THE TASK:
What you return should be only the lines in the entries below between the one holding "Task: Click the 确定 confirm button" and the one holding "You are a computer-use", ends included, with every picture left out.

DATA TO EXAMINE:
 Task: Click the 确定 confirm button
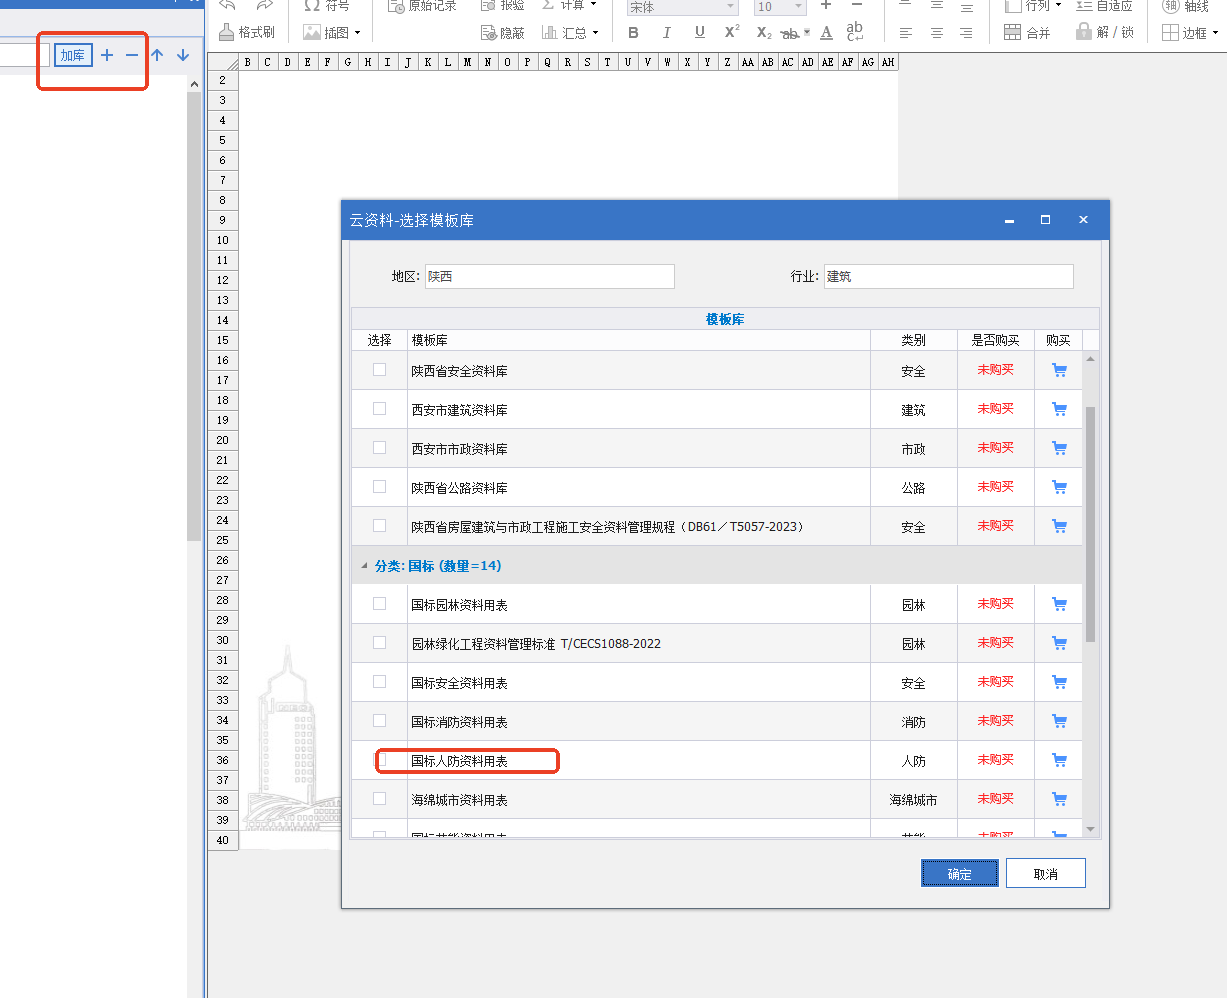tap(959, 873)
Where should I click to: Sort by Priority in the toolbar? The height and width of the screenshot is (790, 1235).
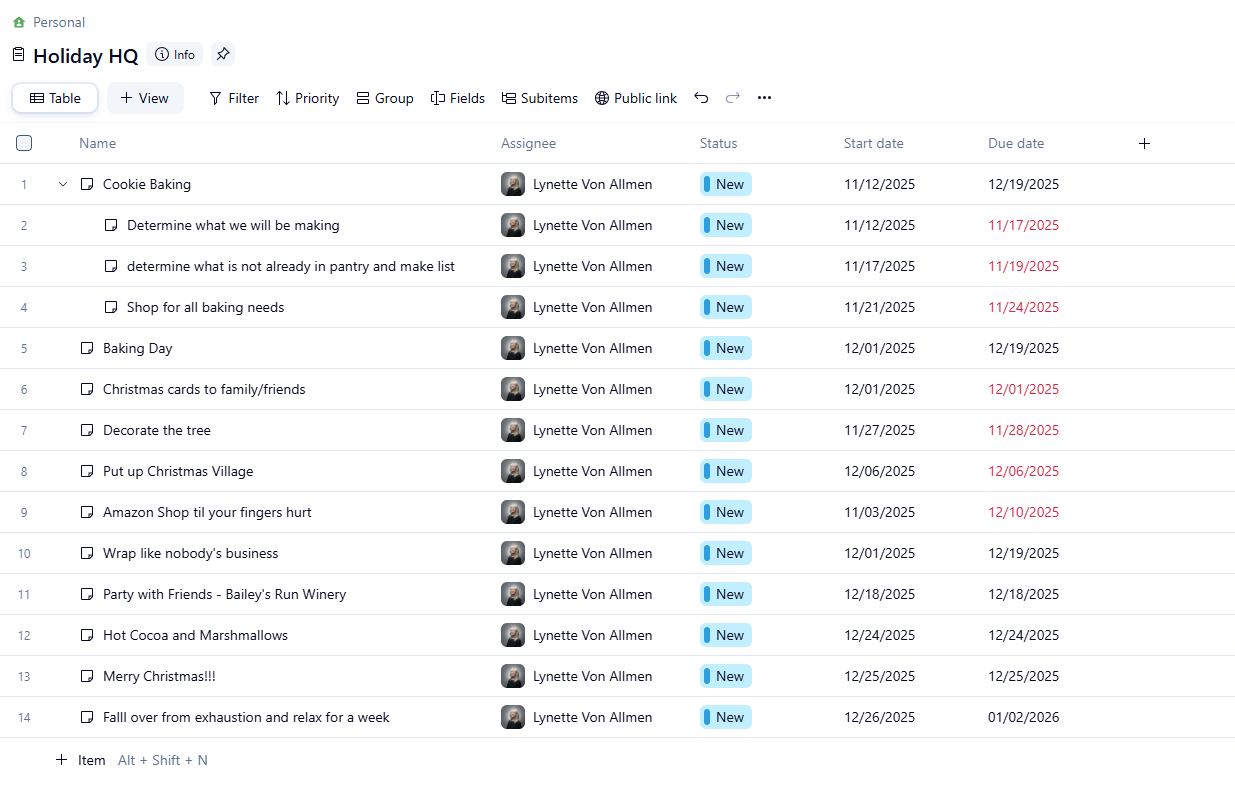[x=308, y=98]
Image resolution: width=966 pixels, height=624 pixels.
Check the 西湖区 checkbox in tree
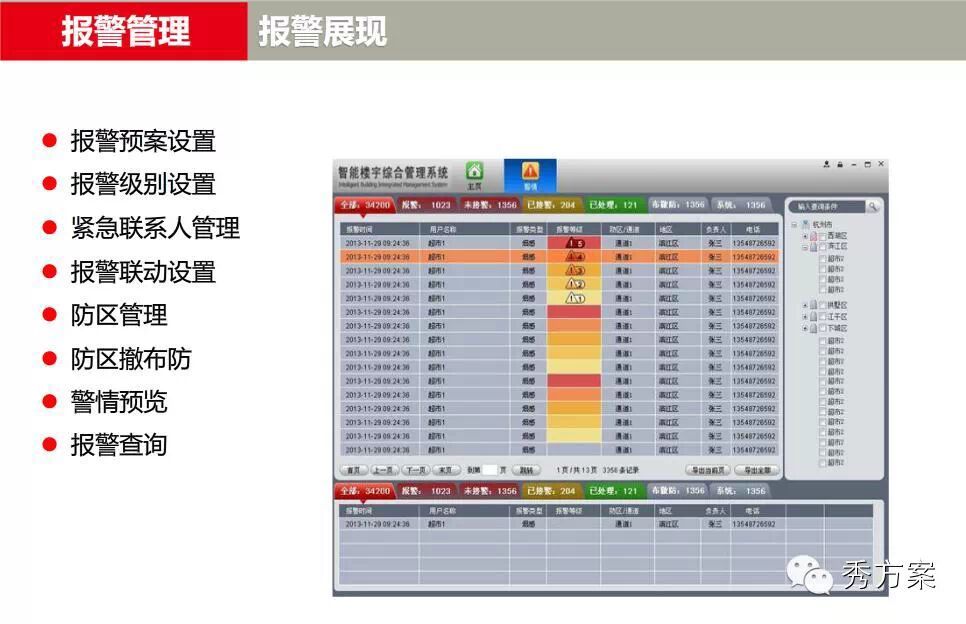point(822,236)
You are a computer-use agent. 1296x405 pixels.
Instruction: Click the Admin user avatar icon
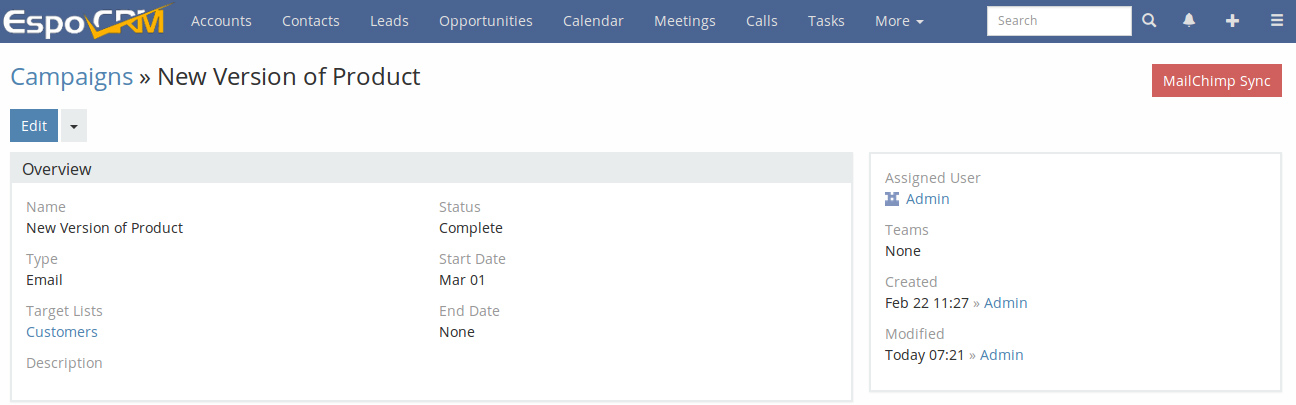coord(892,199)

---

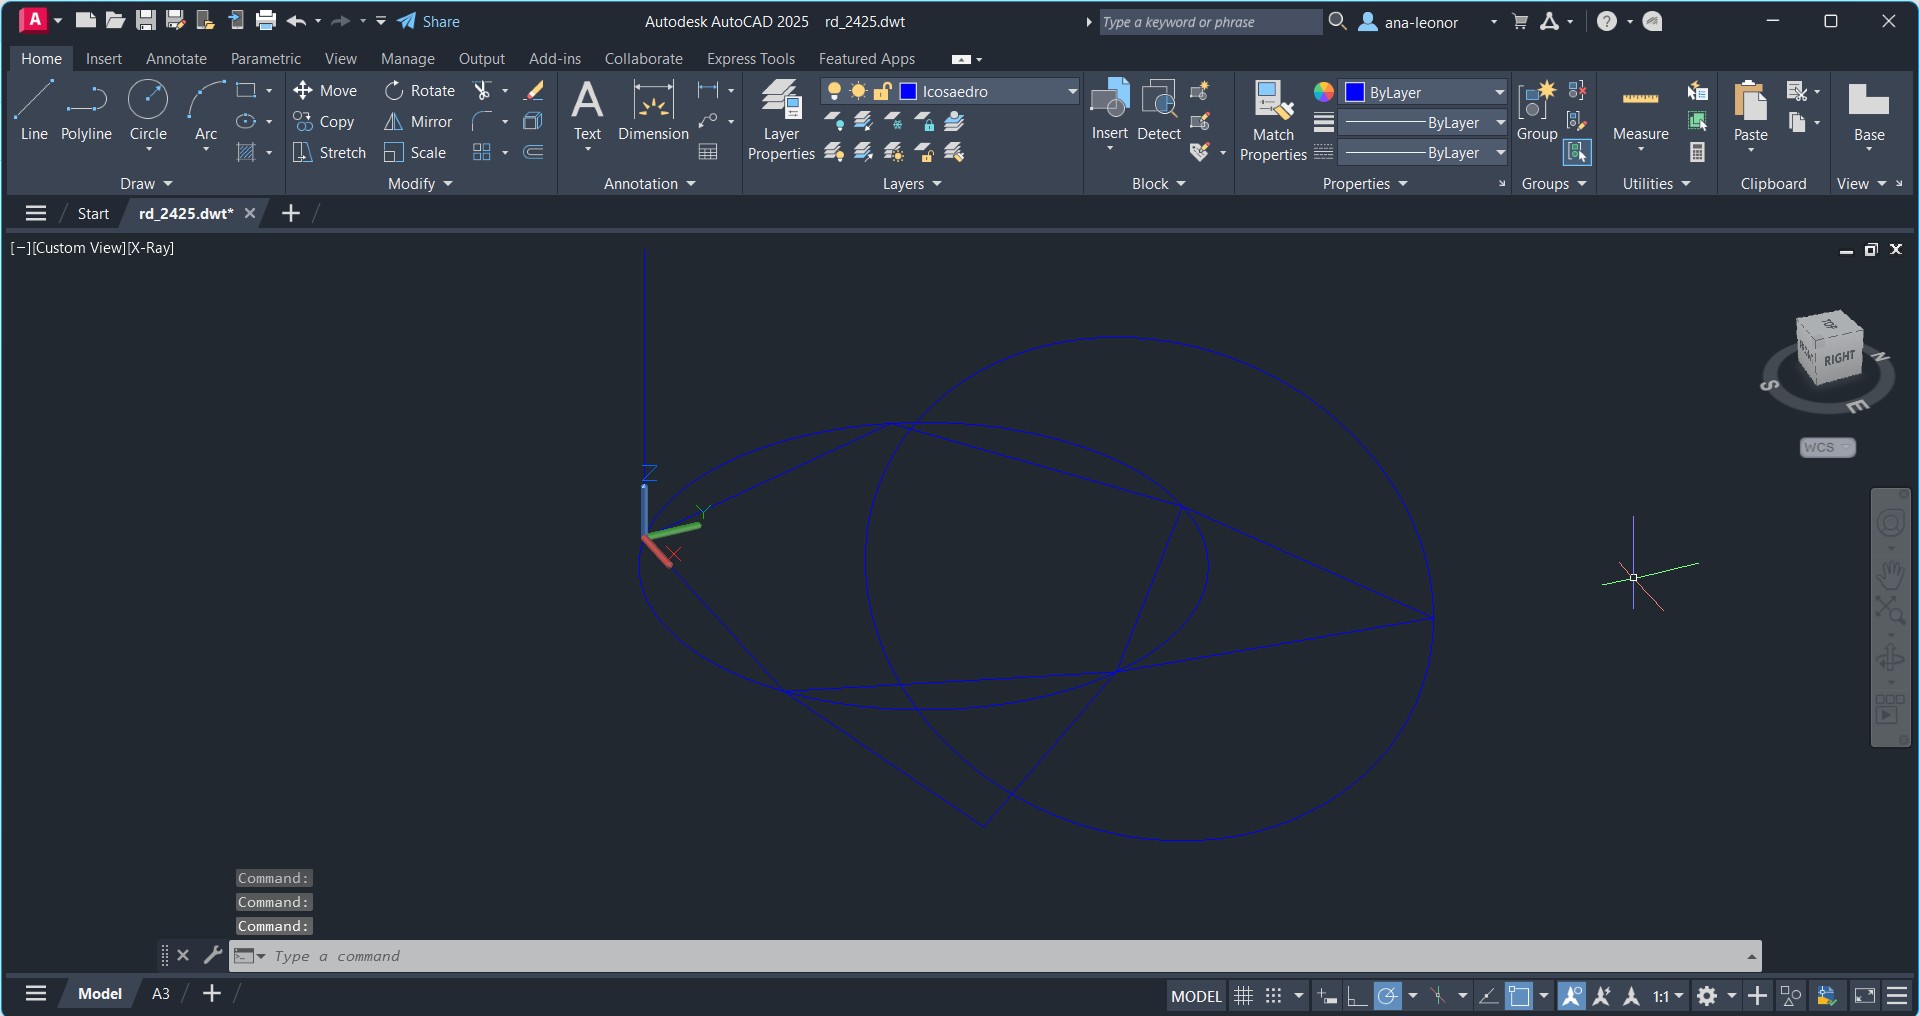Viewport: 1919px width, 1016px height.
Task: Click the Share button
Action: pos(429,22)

* * *

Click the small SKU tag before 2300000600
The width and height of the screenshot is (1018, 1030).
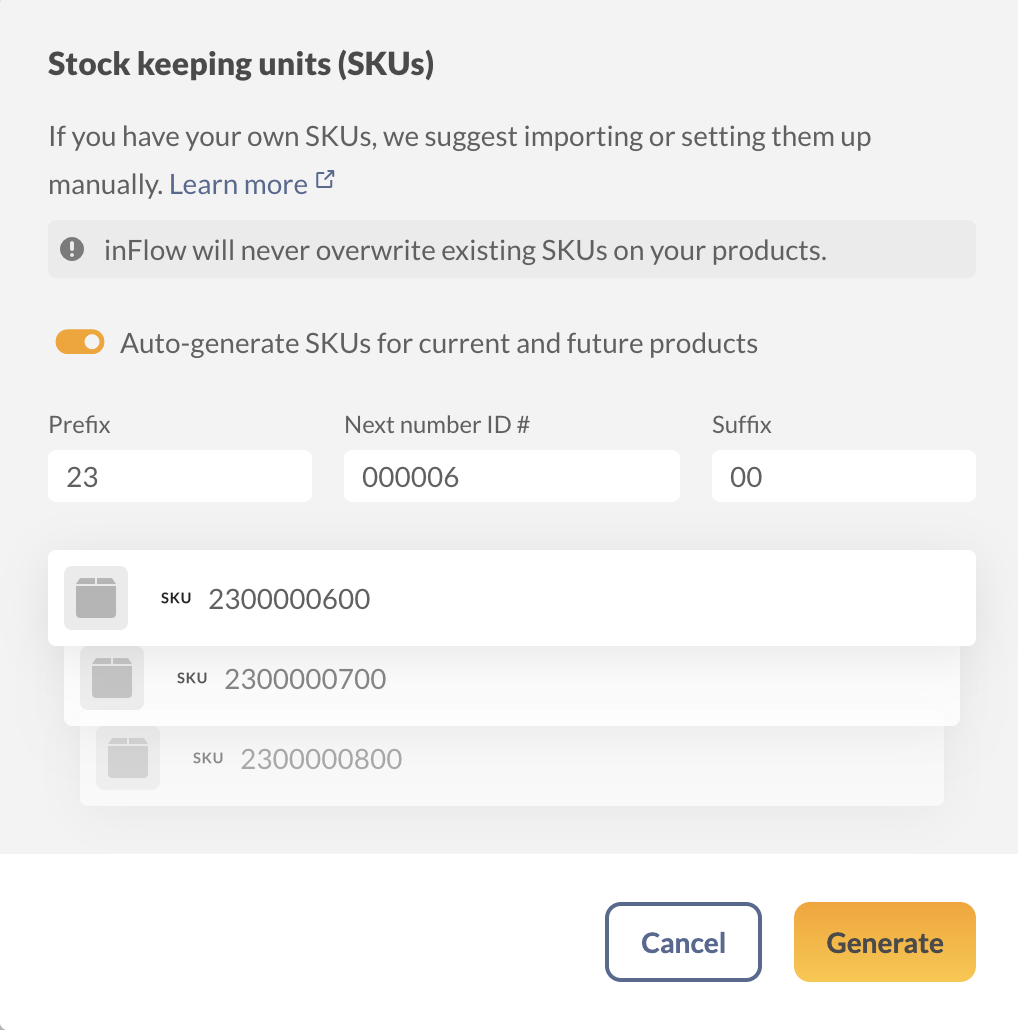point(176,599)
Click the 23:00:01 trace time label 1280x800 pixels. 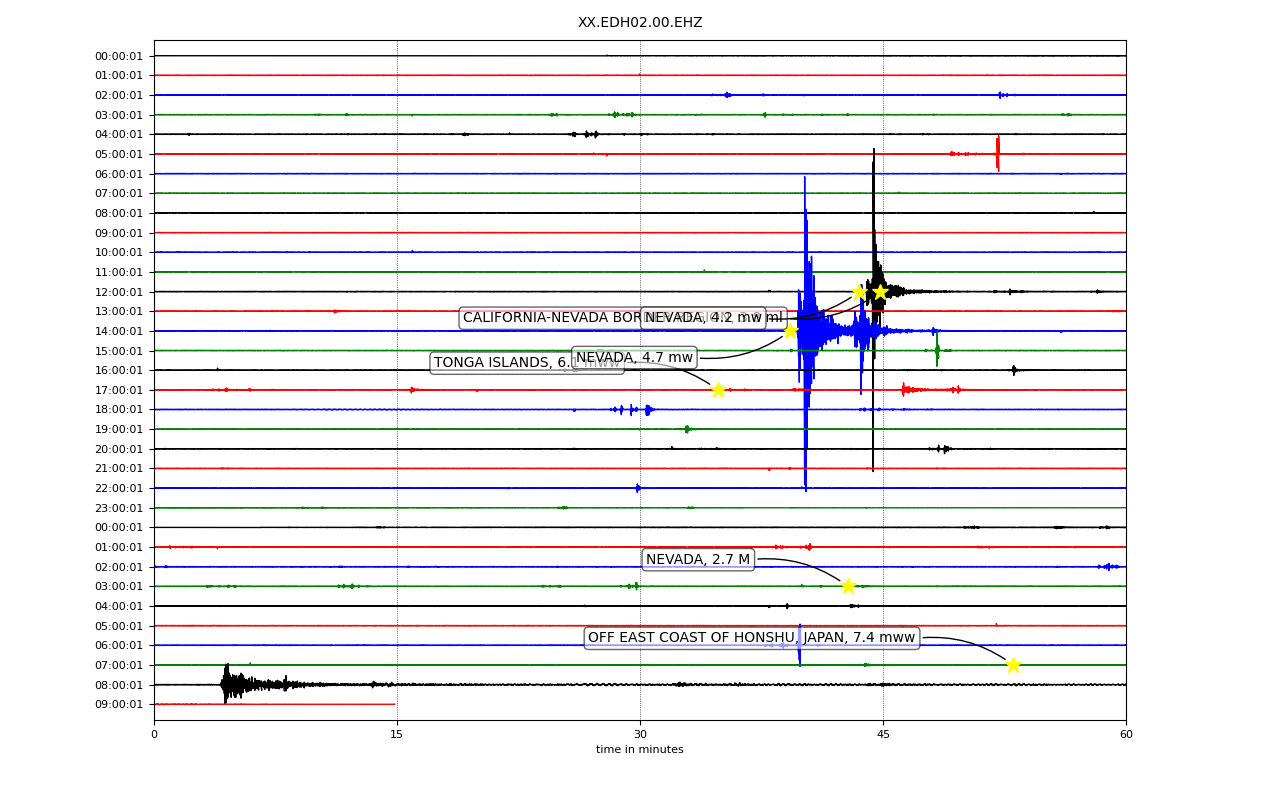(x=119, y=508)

ANSWER SPACE:
 Task: Click the 确定 confirm button
tap(959, 873)
Where should I click to: Sort by Priority in the toolbar? The height and width of the screenshot is (790, 1235).
[x=308, y=98]
Image resolution: width=966 pixels, height=624 pixels.
Check the 西湖区 checkbox in tree
point(822,236)
You are a computer-use agent. 1296x405 pixels.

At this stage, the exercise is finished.